→ **Records for the task**:
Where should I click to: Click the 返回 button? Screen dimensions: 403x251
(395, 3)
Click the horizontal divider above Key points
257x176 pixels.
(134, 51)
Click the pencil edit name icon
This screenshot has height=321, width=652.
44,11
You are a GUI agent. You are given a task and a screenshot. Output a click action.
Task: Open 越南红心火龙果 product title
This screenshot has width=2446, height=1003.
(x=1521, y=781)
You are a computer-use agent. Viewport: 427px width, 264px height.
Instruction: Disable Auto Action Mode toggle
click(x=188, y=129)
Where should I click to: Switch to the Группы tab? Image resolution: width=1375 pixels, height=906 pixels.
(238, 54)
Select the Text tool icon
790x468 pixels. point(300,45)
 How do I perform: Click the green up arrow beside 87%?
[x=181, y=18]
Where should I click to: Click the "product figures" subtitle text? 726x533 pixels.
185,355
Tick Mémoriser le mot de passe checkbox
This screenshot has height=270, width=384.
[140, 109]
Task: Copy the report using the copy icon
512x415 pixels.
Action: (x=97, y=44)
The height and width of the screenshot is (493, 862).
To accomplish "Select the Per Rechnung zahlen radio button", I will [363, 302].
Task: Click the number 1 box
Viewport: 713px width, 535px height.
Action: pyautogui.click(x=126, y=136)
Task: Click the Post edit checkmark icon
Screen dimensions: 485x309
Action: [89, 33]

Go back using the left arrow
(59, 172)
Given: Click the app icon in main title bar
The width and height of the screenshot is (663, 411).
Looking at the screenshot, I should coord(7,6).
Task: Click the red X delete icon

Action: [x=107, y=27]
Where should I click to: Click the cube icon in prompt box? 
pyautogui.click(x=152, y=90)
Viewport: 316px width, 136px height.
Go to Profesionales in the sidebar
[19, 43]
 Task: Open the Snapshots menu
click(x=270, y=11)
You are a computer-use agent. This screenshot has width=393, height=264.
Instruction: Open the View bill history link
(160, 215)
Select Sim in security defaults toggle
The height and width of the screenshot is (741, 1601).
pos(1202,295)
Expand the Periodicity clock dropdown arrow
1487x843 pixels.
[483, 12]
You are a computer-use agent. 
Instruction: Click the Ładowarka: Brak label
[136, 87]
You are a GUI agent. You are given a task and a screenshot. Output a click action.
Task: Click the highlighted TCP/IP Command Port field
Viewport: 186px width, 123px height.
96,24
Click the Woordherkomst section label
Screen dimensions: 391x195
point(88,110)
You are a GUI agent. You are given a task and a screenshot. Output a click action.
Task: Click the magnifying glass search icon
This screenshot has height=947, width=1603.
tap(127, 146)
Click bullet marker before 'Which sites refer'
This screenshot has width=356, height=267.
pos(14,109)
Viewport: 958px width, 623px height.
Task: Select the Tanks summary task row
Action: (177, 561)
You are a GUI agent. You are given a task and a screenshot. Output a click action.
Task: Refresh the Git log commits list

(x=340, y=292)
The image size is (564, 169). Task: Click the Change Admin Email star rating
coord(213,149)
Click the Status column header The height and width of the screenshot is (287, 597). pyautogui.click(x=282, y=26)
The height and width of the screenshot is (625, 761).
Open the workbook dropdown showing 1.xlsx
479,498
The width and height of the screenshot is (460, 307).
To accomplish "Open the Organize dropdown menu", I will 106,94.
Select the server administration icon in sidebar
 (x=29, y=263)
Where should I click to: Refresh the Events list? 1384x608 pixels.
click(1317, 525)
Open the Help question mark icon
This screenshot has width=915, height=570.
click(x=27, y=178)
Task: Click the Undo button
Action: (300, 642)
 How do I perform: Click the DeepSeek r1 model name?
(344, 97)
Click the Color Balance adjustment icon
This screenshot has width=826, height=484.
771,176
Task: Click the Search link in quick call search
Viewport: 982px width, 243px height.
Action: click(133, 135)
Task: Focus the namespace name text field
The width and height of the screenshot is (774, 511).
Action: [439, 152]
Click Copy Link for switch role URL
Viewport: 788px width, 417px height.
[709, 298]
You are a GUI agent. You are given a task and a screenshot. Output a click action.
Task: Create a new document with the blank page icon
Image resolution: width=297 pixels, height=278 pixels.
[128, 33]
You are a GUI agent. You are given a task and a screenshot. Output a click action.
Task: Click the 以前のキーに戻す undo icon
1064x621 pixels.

→ **The problem**:
Each record above should be transcribed exactly.

→ **Solution to the exercise**:
Where should I click to: Click the 返回 button? Screen dimensions: 403x251
(395, 3)
Click the horizontal divider above Key points
257x176 pixels.
(134, 51)
Click the pencil edit name icon
This screenshot has height=321, width=652.
44,11
You are a GUI agent. You are given a task and a screenshot. Output a click action.
Task: Open 越南红心火龙果 product title
This screenshot has width=2446, height=1003.
(x=1521, y=781)
You are a computer-use agent. Viewport: 427px width, 264px height.
Instruction: Disable Auto Action Mode toggle
click(x=188, y=129)
Where should I click to: Switch to the Группы tab? Image resolution: width=1375 pixels, height=906 pixels.
(238, 54)
Select the Text tool icon
790x468 pixels. point(300,45)
 How do I perform: Click the green up arrow beside 87%?
[x=181, y=18]
Where should I click to: Click the "product figures" subtitle text? 726x533 pixels.
185,355
Tick Mémoriser le mot de passe checkbox
This screenshot has height=270, width=384.
[140, 109]
Task: Copy the report using the copy icon
512x415 pixels.
Action: (x=97, y=44)
The height and width of the screenshot is (493, 862).
To accomplish "Select the Per Rechnung zahlen radio button", I will [363, 302].
Task: Click the number 1 box
Viewport: 713px width, 535px height.
Action: pyautogui.click(x=126, y=136)
Task: Click the Post edit checkmark icon
Screen dimensions: 485x309
Action: [89, 33]

Go back using the left arrow
(59, 172)
Given: Click the app icon in main title bar
The width and height of the screenshot is (663, 411).
Looking at the screenshot, I should coord(7,6).
Task: Click the red X delete icon

Action: [x=107, y=27]
Where should I click to: Click the cube icon in prompt box? 
pyautogui.click(x=152, y=90)
Viewport: 316px width, 136px height.
Go to Profesionales in the sidebar
[19, 43]
 Task: Open the Snapshots menu
click(x=270, y=11)
You are a computer-use agent. This screenshot has width=393, height=264.
Instruction: Open the View bill history link
(160, 215)
Select Sim in security defaults toggle
The height and width of the screenshot is (741, 1601).
pos(1202,295)
Expand the Periodicity clock dropdown arrow
1487x843 pixels.
[483, 12]
You are a computer-use agent. 
Instruction: Click the Ładowarka: Brak label
[136, 87]
You are a GUI agent. You are given a task and a screenshot. Output a click action.
Task: Click the highlighted TCP/IP Command Port field
Viewport: 186px width, 123px height.
96,24
Click the Woordherkomst section label
Screen dimensions: 391x195
point(88,110)
You are a GUI agent. You are given a task and a screenshot. Output a click action.
Task: Click the magnifying glass search icon
This screenshot has height=947, width=1603.
tap(127, 146)
Click bullet marker before 'Which sites refer'
This screenshot has width=356, height=267.
pos(14,109)
Viewport: 958px width, 623px height.
Task: Select the Tanks summary task row
Action: (177, 561)
You are a GUI agent. You are given a task and a screenshot. Output a click action.
Task: Refresh the Git log commits list

(x=340, y=292)
The image size is (564, 169). Task: Click the Change Admin Email star rating
coord(213,149)
Click the Status column header The height and width of the screenshot is (287, 597). pyautogui.click(x=282, y=26)
The height and width of the screenshot is (625, 761).
Open the workbook dropdown showing 1.xlsx
479,498
The width and height of the screenshot is (460, 307).
To accomplish "Open the Organize dropdown menu", I will 106,94.
Select the server administration icon in sidebar
 (x=29, y=263)
Where should I click to: Refresh the Events list? 1384x608 pixels.
click(1317, 525)
Open the Help question mark icon
This screenshot has width=915, height=570.
click(x=27, y=178)
Task: Click the Undo button
Action: (300, 642)
 How do I perform: Click the DeepSeek r1 model name?
(344, 97)
Click the Color Balance adjustment icon
This screenshot has width=826, height=484.
771,176
Task: Click the Search link in quick call search
Viewport: 982px width, 243px height.
Action: click(133, 135)
Task: Focus the namespace name text field
The width and height of the screenshot is (774, 511).
Action: [439, 152]
Click Copy Link for switch role URL
Viewport: 788px width, 417px height.
[709, 298]
You are a GUI agent. You are given a task and a screenshot. Output a click action.
Task: Create a new document with the blank page icon
Image resolution: width=297 pixels, height=278 pixels.
[128, 33]
You are a GUI agent. You are given a task and a screenshot. Output a click action.
Task: Click the 以前のキーに戻す undo icon
1064x621 pixels.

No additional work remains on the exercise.